Start of DATA FOR THIS TASK

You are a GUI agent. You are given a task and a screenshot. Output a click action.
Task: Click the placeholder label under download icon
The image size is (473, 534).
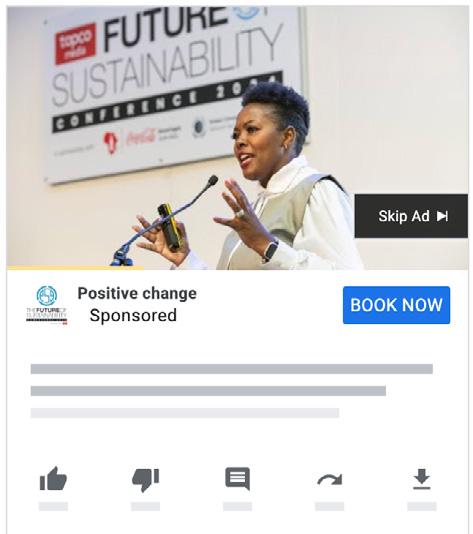coord(422,506)
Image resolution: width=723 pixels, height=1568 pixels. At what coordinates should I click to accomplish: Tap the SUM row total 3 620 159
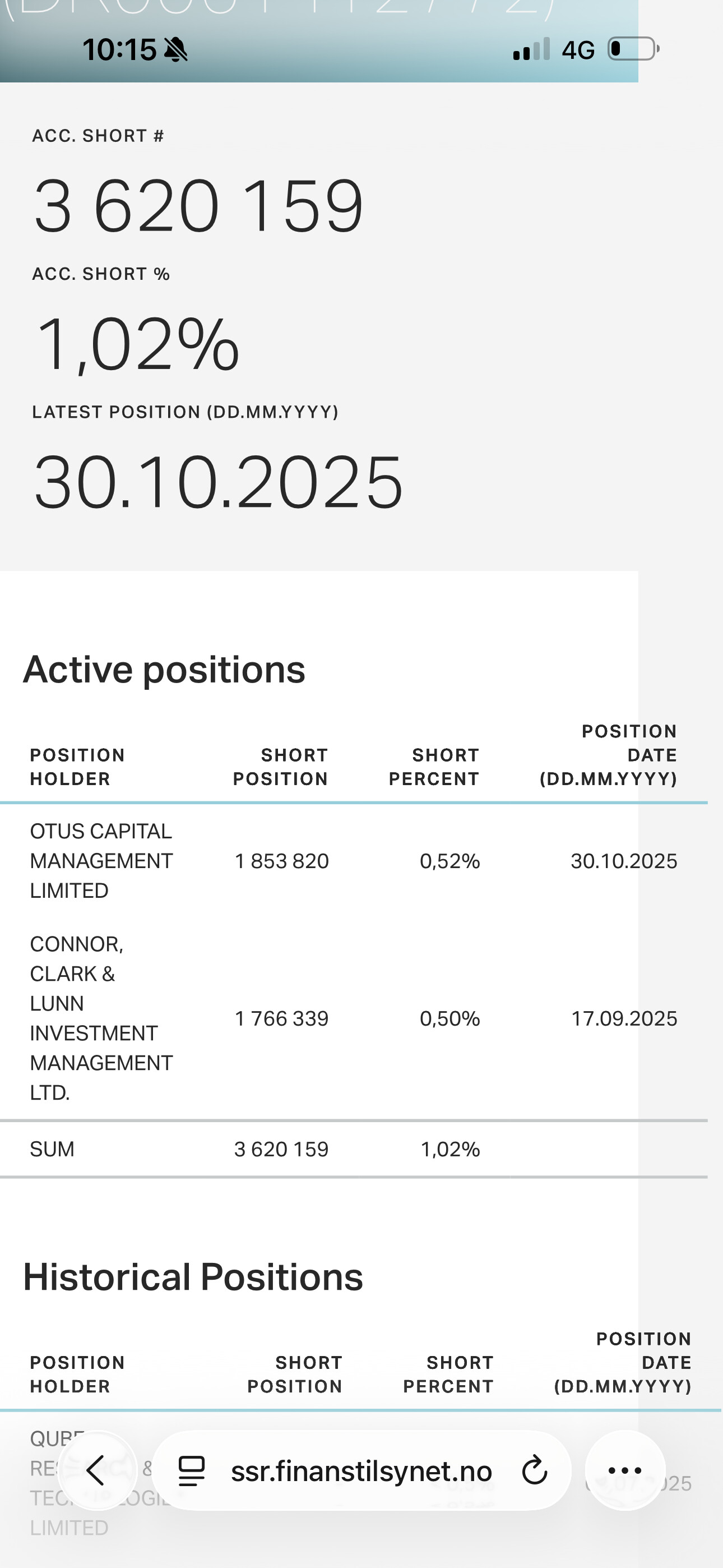pos(281,1149)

End of DATA FOR THIS TASK

REQUIREMENT: Copy the preceding data in full and word for word, dropping its pictures.

FINISHED TASK:
You are a GUI agent. You are given a task and a screenshot. Output a click action.
Task: Click the placeholder label under download icon
The image size is (473, 534).
coord(422,506)
Image resolution: width=723 pixels, height=1568 pixels. At what coordinates should I click to accomplish: Tap the SUM row total 3 620 159
pos(281,1149)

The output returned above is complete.